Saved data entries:
────────────────────

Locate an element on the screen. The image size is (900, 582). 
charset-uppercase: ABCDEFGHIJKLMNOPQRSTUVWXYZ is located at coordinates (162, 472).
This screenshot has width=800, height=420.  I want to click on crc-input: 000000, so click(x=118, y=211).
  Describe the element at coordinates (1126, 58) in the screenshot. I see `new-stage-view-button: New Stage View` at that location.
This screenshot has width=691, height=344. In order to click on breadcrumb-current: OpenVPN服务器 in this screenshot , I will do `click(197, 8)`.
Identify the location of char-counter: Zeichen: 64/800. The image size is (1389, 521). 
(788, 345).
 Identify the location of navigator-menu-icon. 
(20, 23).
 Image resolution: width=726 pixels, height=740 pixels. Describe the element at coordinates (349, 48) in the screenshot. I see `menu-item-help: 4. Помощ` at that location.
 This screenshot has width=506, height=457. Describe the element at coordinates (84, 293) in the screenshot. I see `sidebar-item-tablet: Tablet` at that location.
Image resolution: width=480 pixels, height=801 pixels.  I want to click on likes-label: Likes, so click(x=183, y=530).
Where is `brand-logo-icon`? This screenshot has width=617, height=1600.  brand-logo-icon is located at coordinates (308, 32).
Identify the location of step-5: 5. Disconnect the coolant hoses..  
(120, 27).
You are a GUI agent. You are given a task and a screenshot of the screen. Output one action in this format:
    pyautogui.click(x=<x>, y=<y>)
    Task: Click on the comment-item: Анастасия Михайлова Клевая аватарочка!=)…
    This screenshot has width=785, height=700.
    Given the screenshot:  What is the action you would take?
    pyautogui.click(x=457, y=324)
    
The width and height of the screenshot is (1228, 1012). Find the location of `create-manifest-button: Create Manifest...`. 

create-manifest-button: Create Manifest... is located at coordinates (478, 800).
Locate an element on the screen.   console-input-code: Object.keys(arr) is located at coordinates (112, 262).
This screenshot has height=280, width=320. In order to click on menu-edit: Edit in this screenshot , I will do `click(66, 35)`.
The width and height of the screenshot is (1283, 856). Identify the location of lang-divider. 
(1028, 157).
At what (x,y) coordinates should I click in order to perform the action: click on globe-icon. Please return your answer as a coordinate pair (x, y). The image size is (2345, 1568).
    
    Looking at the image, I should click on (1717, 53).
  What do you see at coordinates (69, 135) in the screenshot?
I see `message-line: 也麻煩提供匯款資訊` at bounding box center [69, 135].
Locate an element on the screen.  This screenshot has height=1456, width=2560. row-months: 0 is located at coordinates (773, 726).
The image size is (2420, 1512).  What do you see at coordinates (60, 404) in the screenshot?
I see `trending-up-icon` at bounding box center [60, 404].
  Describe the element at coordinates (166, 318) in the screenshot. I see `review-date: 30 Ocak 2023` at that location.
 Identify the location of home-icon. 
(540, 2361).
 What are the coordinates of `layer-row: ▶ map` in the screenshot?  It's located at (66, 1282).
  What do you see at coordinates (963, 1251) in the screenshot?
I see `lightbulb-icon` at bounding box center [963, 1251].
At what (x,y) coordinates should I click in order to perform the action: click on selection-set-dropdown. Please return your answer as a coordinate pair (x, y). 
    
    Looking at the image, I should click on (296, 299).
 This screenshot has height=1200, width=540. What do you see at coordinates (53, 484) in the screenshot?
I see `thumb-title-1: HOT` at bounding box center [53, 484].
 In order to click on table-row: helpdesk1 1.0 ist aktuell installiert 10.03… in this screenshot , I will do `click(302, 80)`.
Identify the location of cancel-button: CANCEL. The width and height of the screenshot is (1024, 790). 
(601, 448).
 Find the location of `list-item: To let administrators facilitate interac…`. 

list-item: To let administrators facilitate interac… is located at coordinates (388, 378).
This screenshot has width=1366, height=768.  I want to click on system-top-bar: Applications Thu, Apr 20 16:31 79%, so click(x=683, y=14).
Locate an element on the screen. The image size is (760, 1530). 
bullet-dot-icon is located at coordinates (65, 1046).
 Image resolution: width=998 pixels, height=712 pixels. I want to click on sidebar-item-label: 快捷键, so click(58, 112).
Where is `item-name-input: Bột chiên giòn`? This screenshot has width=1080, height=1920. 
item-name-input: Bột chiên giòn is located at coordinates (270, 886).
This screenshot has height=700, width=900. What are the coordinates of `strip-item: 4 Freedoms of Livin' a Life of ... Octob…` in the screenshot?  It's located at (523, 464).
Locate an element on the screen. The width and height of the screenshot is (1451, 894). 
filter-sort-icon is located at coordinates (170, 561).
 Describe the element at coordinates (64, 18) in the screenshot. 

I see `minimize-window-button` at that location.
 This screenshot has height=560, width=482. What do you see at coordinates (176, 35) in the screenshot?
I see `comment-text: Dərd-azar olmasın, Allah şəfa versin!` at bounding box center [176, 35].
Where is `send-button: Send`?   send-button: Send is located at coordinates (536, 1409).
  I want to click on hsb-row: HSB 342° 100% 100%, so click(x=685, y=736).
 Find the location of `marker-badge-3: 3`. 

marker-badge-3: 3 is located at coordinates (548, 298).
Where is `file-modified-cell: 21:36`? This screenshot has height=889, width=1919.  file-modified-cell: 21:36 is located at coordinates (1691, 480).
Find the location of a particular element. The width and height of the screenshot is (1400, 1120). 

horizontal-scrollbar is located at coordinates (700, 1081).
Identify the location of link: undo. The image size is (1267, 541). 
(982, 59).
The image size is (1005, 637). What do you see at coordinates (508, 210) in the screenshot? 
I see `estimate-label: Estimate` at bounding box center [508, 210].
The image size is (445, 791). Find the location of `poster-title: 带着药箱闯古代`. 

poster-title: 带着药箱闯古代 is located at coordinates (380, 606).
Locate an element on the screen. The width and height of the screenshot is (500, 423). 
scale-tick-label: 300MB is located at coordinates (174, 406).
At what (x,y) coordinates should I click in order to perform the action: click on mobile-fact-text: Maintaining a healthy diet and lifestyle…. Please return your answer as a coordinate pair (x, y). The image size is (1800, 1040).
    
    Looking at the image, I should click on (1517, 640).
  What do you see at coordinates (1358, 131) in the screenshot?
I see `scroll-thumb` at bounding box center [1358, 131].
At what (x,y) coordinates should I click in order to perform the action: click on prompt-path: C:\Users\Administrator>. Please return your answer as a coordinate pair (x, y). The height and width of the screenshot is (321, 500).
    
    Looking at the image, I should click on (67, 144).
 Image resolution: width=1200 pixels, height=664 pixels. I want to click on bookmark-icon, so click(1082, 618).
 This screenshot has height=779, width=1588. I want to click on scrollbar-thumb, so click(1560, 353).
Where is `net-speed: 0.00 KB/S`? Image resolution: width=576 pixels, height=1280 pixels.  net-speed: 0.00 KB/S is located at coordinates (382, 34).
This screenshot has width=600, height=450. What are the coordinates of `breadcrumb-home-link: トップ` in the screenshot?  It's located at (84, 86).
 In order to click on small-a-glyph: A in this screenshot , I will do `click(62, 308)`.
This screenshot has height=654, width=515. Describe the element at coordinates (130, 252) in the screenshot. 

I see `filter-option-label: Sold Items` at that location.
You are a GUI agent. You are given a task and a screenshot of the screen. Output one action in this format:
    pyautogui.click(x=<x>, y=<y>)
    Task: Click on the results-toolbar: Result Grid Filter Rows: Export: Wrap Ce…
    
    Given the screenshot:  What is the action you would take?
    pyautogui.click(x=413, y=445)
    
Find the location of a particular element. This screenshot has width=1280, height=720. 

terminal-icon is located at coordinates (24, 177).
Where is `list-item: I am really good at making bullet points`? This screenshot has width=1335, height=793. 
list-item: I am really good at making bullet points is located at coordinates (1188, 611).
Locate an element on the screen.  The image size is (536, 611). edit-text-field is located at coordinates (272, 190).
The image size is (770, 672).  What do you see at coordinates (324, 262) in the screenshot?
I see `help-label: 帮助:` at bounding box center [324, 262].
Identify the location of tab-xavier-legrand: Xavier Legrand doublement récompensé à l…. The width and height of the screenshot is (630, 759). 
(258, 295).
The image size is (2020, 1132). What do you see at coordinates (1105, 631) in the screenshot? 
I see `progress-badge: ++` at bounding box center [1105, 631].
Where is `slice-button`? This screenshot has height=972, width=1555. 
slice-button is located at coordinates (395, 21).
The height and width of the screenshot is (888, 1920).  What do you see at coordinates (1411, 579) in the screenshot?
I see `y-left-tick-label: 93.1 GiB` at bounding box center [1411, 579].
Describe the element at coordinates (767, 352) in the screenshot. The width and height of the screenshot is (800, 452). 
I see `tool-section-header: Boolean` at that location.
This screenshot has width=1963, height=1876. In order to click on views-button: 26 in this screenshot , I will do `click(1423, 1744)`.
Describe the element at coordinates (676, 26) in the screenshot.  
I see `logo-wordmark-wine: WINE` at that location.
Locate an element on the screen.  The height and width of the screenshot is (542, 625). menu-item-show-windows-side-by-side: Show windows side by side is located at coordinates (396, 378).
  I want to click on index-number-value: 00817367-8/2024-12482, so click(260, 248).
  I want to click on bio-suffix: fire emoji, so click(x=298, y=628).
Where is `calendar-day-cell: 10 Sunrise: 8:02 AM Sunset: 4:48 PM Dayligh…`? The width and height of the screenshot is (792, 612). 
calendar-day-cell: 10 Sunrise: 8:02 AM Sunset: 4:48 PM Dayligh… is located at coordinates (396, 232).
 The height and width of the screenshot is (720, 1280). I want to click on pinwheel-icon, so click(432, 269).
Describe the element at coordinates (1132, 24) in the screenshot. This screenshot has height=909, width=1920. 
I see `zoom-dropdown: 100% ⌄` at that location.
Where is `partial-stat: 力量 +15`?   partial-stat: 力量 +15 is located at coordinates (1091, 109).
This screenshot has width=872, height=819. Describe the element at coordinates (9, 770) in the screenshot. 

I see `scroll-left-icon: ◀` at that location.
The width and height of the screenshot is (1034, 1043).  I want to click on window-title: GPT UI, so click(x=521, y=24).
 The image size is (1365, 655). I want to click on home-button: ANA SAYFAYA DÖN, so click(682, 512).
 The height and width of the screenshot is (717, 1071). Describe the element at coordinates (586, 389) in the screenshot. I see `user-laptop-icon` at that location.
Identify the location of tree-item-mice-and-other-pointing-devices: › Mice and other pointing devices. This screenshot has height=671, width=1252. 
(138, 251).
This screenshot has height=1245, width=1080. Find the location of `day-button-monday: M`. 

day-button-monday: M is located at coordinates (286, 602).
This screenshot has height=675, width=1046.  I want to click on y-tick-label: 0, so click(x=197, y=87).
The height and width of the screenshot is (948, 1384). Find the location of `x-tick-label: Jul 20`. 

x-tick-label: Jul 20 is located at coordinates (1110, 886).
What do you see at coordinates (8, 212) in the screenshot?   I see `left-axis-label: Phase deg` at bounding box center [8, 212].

────────────────────

* Exercise objective: Starting at the line that contains "This screenshot has width=872, height=819." and continuing through the end of the records, rewrite those lines with "Find the location of" changed to "Locate" and everything else left the same.

* Result for this task:
This screenshot has width=872, height=819. Describe the element at coordinates (9, 770) in the screenshot. 

I see `scroll-left-icon: ◀` at that location.
The width and height of the screenshot is (1034, 1043).  I want to click on window-title: GPT UI, so click(x=521, y=24).
 The image size is (1365, 655). I want to click on home-button: ANA SAYFAYA DÖN, so click(682, 512).
 The height and width of the screenshot is (717, 1071). Describe the element at coordinates (586, 389) in the screenshot. I see `user-laptop-icon` at that location.
Identify the location of tree-item-mice-and-other-pointing-devices: › Mice and other pointing devices. This screenshot has height=671, width=1252. 
(138, 251).
This screenshot has height=1245, width=1080. Locate `day-button-monday: M`. 

day-button-monday: M is located at coordinates (286, 602).
This screenshot has height=675, width=1046.  I want to click on y-tick-label: 0, so click(x=197, y=87).
The height and width of the screenshot is (948, 1384). Locate `x-tick-label: Jul 20`. 

x-tick-label: Jul 20 is located at coordinates (1110, 886).
What do you see at coordinates (8, 212) in the screenshot?   I see `left-axis-label: Phase deg` at bounding box center [8, 212].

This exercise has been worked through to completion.